Mishma, I want private charities to help the poor and those unable to pay. I don't want to have arrogant busybodies deciding, because I'm part of a system, what I, as part of the great "we" get and I hope that, as Friedman wrote, the Medicare system is gradually defunded and replaced by the work of charities and private organizations for the truly poor.

Have a good day and all of you please stay out of my medical decisions.

Some of us do believe in leaving these decisions to individuals. If that is "radical individualism" to you all then, wow, that is so sad.
I find it telling that the doctor makes no mention of liberty, individual choice, freedom from government decisions, nor raises anything even approaching a moral or ethical question.

It's all, money. And it usually is with the "compassionate" left.

By the way, why is it HER money or MISHIMA'S money, but, suddenly, for those who may have paid in longer or don't agree with the doctor or her fans, no longer THEIR money? Oh, right, we are only part of the great "we" when we go along with the arrogant assumptions on the Left. Got it.

Now leave me alone.
And you may call yourself a "Social conservative" all you want, but if you want to be part of this program and want to force me, at the point of a gun really (don't pay taxes and people with guns can put you in jail) to be part of it, you ain't much of a conservative. You've bought into the leftist mentality even to the point of thinking it is YOU who decides how to spend part of MY money.
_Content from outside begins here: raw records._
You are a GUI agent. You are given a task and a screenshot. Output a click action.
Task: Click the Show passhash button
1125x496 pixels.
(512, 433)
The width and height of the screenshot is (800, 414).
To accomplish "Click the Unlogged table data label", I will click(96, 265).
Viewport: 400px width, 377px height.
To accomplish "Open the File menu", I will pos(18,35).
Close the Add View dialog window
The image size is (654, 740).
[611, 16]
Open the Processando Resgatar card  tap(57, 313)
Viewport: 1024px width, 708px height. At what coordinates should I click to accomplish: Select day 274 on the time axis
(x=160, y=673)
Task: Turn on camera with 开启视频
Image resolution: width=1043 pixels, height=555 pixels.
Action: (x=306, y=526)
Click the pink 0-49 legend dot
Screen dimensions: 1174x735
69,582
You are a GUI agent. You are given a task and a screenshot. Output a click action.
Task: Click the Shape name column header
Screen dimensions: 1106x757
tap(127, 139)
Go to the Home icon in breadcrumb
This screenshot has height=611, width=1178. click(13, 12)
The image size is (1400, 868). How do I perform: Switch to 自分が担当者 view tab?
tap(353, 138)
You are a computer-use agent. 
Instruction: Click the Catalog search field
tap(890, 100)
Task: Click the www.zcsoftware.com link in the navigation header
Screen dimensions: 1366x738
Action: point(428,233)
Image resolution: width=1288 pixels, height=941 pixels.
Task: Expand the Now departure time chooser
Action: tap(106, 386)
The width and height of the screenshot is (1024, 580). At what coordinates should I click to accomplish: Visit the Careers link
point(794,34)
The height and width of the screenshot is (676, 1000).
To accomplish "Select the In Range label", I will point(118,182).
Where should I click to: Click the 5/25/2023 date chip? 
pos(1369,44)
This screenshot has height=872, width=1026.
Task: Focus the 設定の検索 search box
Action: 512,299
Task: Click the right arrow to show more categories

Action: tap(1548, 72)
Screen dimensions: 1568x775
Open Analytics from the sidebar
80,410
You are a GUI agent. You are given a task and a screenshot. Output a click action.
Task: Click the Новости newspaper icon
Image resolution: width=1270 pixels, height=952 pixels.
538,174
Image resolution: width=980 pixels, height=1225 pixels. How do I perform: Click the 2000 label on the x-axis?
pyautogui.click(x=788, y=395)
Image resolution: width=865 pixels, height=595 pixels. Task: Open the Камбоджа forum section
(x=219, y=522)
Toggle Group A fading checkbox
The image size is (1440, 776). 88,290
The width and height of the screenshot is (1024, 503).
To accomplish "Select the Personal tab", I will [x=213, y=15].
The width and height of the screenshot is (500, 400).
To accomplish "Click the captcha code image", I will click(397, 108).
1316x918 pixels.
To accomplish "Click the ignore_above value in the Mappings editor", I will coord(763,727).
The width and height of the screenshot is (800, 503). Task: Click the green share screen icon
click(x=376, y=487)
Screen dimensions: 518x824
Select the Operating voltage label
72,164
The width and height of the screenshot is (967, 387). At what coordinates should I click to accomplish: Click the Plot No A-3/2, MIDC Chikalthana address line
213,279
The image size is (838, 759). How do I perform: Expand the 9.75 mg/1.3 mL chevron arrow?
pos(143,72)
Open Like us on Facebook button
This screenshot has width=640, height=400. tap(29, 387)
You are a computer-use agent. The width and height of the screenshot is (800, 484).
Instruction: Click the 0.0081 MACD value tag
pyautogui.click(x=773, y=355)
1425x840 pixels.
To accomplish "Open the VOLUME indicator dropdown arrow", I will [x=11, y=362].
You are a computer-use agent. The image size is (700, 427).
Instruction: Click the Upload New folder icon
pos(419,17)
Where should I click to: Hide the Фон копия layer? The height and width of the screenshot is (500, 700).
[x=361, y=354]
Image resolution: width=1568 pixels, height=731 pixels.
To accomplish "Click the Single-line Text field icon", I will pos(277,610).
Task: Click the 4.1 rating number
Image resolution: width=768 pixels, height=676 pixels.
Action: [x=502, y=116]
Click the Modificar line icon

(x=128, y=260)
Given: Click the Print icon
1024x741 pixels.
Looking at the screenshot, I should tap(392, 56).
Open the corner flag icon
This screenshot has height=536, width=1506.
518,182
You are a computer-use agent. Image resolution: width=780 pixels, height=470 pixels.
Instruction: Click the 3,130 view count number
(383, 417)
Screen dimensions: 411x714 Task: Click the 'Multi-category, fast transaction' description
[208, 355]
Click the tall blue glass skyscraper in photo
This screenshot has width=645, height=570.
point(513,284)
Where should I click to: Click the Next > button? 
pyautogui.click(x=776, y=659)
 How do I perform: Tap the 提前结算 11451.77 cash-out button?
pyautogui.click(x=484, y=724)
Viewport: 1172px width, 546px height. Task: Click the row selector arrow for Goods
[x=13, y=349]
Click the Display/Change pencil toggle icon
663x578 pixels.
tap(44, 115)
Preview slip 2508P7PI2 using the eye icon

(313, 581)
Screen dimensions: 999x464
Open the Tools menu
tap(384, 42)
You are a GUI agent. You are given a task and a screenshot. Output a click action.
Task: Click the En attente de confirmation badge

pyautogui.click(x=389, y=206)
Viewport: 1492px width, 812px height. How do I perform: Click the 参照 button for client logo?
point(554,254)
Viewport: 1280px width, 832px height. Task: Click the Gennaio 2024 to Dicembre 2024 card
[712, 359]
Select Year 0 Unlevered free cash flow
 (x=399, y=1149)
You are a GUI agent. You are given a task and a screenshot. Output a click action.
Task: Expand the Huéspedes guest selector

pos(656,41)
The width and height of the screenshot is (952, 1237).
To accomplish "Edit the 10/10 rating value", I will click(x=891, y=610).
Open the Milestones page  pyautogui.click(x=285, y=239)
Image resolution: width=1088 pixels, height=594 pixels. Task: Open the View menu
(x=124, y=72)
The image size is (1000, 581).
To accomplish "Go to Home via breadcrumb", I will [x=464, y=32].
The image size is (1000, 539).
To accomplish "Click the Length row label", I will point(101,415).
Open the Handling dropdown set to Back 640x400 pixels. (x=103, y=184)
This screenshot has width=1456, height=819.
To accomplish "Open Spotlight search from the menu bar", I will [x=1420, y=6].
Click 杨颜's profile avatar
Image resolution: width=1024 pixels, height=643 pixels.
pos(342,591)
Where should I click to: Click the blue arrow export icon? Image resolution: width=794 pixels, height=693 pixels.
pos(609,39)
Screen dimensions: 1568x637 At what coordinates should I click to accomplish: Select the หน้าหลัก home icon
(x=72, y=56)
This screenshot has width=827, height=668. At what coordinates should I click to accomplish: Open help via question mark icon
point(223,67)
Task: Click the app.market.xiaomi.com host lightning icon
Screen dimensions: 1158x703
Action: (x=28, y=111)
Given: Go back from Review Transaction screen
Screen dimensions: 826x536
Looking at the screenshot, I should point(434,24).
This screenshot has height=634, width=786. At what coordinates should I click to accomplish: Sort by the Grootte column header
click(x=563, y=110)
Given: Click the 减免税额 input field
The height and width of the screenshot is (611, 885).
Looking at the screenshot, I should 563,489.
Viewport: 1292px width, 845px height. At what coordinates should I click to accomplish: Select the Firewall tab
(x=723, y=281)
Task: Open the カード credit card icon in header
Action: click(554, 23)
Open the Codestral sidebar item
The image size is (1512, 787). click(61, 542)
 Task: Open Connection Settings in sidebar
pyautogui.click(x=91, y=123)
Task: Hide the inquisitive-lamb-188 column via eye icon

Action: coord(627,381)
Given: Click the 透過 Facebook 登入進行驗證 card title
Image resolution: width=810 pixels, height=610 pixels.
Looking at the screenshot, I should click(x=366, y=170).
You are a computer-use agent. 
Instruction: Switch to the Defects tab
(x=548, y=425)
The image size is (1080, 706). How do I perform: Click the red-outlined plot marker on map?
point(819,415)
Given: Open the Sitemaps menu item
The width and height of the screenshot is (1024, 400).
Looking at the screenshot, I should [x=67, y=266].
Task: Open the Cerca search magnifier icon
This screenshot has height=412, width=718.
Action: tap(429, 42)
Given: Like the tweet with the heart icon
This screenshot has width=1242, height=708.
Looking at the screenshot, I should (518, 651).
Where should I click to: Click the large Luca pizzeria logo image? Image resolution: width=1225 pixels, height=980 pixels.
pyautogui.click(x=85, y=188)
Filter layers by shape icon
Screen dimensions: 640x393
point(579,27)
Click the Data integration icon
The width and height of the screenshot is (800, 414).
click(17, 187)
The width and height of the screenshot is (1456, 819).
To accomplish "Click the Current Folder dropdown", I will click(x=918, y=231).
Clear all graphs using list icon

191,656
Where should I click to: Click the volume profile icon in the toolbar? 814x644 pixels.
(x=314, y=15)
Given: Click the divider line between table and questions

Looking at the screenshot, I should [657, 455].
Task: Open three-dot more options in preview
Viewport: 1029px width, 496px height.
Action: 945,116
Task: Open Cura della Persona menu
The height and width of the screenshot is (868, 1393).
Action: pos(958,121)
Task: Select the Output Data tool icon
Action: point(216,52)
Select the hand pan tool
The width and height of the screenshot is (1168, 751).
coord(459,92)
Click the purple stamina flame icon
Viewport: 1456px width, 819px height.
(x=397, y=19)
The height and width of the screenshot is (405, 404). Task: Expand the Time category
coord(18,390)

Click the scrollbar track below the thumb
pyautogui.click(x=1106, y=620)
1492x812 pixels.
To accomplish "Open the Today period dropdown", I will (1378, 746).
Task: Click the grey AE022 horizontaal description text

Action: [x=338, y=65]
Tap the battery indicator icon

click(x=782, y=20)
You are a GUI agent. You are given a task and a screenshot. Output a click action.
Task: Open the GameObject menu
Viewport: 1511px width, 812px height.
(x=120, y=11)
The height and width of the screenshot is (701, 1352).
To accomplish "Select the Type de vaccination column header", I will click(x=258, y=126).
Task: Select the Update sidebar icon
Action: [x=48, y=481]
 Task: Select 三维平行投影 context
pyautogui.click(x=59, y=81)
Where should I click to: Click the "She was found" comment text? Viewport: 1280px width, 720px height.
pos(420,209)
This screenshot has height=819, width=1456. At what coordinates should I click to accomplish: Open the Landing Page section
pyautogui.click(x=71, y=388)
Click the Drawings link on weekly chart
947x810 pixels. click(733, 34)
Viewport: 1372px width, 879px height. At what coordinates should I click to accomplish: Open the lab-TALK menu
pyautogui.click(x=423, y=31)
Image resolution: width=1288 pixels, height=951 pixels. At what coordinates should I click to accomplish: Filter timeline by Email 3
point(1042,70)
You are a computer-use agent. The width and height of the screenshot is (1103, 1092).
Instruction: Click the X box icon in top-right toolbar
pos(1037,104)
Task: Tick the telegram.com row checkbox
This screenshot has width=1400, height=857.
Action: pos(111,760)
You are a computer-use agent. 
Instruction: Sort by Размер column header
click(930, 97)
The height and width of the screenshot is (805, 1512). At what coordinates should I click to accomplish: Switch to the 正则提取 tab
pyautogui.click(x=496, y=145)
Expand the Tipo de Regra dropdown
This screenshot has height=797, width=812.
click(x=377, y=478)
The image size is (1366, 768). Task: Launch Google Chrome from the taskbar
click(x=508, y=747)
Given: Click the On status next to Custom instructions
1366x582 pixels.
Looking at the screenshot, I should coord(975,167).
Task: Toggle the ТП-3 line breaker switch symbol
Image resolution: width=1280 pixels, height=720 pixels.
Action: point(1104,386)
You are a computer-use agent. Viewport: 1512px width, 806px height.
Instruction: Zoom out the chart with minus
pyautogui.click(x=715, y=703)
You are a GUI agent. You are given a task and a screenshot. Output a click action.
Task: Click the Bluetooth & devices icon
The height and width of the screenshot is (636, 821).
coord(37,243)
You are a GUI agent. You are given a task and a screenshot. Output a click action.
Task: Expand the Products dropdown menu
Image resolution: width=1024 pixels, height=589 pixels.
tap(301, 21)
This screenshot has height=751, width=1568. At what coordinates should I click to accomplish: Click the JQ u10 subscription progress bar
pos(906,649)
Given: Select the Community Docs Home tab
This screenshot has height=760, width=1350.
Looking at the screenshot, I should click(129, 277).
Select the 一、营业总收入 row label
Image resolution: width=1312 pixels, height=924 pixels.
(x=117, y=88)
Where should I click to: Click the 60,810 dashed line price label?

And notice, I ain't trying to tell YOU how to make YOUR medical decisions.

It's all so illiberal.
So Mishima, you will only withhold care from the elderly after the doctor confers with YOU?

Don't you see where this could go? If you withhold it for them, why won't others decide to withhold it for others for whom they deem care to be a waste? That is where this doctor's point of view could lead.

And, for the last time, why is it your, or the good doctor's, call?
Mishima, a "world of scarce resources". Sorry, I missed that earlier. Well, that about says it all.

Don't want those old folks using too much water and all.

By the way, I don't think the world is in danger of running out of resources, and I'm not letting fear on the Left determine who in my family gets or doesn't get care.

You don't want to be part of Medicare, help get rid of it.

You don't want to pay for me or have me pay for you? Fine. Agreed. Work to get Obamacare repealed. There ya go.